Is it possible to work out which living athlete is the best? Mathematician Rob Eastaway, co-author of The Hidden Mathematics of Sport, investigates.

The case for Indian batsman Sachin Tendulkar is certainly strong. His international career has spanned an astonishing 22 years, during which time he has never been dropped from the Indian Test side.

The "Little Master" has scored more runs and notched up more international hundreds than anyone else in the history of the game, although cricket fans will always be compelled by Donald Bradman's famous 99.94 batting average. And it's not just that he has scored more, it's the huge margin by which he tops the table.

Longevity and the accumulation of trophies is certainly an important factor in making greatness, but it is surely not the only one. After all, if you're only looking at durability at the top, then Tendulkar is outstripped by US golfer Tom Watson, who has been a serious challenger in the Open since 1975.

The trouble is, there are so many statistical ways to measure greatness.

One is to pick out those sportsmen and women who for a period of time are in a different class from their peers. The goal-scoring feats of Lionel Messi make him a candidate, but statistical measurements of footballers are always tricky, not least because it can be hard to disentangle one player's performance from the contributions of his team mates.

The feats within individual sports are easier to assess, and in terms of quantum leaps, can anyone rival Usain Bolt?

The 100 metre sprint is the pinnacle of athletics where the world records normally mean shaving 1/100th of a second off the previous best time. Yet Bolt has broken that record not just once but three times, and in his most recent, mathematicians reckoned he could have knocked more than a tenth of a second off the record time had he not slowed up at the finish because his shoelace was undone.

Great sportsmen are head and shoulders ahead of the competition. In Bolt's case it's head, shoulders and a couple of strides too.

Or you can take a look at a sport's world rankings.
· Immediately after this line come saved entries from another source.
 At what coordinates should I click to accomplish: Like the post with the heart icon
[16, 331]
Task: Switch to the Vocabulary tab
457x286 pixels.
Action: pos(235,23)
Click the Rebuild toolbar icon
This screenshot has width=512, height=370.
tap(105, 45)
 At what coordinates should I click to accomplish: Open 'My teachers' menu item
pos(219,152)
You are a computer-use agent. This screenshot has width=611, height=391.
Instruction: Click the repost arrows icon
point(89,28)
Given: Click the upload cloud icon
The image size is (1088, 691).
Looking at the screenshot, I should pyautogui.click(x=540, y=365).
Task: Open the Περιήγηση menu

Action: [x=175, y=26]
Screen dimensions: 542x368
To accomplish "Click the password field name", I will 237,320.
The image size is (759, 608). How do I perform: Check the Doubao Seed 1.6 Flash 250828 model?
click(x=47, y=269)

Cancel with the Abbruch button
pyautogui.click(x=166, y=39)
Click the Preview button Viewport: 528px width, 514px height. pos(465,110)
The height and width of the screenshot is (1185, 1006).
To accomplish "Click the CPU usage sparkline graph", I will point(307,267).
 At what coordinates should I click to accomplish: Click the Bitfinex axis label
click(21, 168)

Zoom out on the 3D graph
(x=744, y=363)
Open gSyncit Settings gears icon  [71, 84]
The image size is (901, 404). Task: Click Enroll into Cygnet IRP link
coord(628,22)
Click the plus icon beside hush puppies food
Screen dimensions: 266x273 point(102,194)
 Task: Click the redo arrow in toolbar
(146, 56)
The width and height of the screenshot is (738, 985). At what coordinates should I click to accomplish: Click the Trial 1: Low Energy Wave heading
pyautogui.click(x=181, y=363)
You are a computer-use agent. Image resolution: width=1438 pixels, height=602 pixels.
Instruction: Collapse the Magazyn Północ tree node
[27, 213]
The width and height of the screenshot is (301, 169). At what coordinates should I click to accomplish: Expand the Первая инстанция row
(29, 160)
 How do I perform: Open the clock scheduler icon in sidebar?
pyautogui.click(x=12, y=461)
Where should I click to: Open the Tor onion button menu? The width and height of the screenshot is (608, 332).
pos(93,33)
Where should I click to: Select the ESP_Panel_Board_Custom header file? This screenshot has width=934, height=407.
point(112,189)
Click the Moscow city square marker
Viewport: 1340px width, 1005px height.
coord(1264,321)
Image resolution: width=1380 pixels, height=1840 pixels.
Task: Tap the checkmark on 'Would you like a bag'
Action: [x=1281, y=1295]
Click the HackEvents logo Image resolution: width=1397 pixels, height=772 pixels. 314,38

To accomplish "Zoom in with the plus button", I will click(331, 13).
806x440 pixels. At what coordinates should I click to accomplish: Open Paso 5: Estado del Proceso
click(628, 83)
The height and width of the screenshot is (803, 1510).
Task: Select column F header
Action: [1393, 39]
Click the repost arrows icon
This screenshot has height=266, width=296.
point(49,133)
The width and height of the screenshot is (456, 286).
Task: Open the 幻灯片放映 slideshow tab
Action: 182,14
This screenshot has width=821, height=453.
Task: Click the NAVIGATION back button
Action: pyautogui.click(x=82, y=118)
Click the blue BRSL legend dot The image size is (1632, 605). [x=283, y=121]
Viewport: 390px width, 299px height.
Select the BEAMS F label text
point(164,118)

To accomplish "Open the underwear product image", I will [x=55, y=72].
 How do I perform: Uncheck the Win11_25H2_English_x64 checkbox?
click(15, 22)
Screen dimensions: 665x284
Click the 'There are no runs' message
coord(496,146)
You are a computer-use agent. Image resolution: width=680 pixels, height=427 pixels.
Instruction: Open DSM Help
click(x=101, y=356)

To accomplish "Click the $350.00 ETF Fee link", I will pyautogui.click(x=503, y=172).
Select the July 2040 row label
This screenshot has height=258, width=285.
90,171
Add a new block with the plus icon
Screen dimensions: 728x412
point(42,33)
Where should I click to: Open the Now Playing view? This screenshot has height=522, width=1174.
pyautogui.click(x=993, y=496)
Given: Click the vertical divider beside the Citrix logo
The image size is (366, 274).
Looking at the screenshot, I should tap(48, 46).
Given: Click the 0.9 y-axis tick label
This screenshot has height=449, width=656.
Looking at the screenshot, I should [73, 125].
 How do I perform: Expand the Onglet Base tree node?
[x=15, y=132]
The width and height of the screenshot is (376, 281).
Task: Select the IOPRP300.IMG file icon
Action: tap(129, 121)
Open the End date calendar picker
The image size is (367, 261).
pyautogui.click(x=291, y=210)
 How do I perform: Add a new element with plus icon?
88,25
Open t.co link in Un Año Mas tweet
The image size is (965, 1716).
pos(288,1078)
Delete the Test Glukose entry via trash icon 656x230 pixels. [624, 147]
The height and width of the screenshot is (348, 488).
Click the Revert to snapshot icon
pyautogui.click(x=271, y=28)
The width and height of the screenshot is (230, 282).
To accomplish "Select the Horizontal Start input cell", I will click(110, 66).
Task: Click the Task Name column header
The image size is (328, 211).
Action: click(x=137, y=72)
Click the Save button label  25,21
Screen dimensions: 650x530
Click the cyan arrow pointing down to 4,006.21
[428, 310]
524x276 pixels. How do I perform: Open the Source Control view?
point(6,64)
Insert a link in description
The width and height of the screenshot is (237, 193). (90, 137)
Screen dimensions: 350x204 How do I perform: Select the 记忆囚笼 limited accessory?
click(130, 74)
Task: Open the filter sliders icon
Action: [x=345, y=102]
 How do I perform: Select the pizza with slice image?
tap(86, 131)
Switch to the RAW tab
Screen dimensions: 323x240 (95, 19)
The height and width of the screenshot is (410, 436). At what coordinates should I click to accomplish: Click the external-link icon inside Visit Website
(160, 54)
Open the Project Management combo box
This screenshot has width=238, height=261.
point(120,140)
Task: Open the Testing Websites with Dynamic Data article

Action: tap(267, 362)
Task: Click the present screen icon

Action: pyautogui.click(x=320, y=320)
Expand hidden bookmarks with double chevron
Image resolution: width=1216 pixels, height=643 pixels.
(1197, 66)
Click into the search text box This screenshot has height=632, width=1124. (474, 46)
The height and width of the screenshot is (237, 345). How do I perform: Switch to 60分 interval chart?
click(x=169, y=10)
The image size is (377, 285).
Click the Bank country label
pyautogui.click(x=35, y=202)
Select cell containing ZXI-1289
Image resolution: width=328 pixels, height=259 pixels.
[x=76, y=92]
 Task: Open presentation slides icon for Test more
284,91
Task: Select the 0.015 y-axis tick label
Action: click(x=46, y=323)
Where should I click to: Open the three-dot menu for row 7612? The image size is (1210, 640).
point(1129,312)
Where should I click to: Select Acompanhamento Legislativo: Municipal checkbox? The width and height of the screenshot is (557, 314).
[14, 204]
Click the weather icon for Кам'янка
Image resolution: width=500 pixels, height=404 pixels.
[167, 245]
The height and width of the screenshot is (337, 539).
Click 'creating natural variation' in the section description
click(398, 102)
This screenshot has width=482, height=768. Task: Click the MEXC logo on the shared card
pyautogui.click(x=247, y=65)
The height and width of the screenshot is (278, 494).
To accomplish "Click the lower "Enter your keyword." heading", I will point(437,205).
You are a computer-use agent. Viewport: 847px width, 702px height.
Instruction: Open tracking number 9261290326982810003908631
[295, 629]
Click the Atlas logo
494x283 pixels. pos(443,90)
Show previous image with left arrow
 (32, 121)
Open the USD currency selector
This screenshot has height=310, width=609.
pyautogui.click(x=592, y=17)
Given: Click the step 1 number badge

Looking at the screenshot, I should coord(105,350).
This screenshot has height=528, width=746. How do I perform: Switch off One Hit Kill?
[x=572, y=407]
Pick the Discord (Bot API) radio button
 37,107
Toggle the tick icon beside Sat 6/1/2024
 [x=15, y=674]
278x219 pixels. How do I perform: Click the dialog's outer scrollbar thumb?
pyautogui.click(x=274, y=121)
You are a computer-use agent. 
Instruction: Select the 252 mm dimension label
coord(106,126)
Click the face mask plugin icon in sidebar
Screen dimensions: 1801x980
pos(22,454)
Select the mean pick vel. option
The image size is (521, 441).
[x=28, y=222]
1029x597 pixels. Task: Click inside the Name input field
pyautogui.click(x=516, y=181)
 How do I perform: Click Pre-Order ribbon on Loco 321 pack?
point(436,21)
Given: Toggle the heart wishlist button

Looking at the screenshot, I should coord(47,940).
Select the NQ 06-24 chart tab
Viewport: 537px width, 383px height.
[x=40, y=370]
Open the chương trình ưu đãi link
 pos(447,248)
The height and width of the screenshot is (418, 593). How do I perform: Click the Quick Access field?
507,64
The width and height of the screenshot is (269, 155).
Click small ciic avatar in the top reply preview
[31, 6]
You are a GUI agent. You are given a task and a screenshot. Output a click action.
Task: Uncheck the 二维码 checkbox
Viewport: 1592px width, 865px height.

Every sport uses a different system for rankings its members, but all of them are based on some form of objective, mathematical model.

To identify the world's greatest, why not look at which sportsman has managed to spend the longest amount of time as world number one. Tiger Woods managed to be top of the golf rankings for over 10 years, before his recent fall from grace. By this measure, though, there's a British sportsman who pips Tiger for the title.

Phil "The Power" Taylor has had an almost unbroken position as world number one in darts since 1998. And yes, darts is now officially a sport.

We can of course let the market decide. If a sportsman earns a lot of money, it must reflect his global appeal and success.

David Beckham, surely a great, has earned tens of millions over his career.

Yet on this score, the world's greatest sportsmen at the moment could be Alex Rodriguez. He's paid around \$30m (£18m) per year, and that's before all the product endorsements. He plays baseball.

But can he really be called the world's greatest when his name barely registers in public consciousness outside his own country?

Of course greatness also depends on many things that are hard to measure - charisma, style and an ability to hit the headlines, for example.

With all this complex and sometimes conflicting data, perhaps we should put our trust in the wisdom of crowds.

Despite the diverse and often ill-informed opinion of the public, put enough people together and they often manage to come up with the right answer.

And if we ask the crowd who is the greatest sportsman, I think I know who'll come out top. Sachin Tendulkar.

Why? He would win by sheer weight of population. There are over a billion people in India who have little sporting interest other than cricket. And a billion people can't be wrong - can they?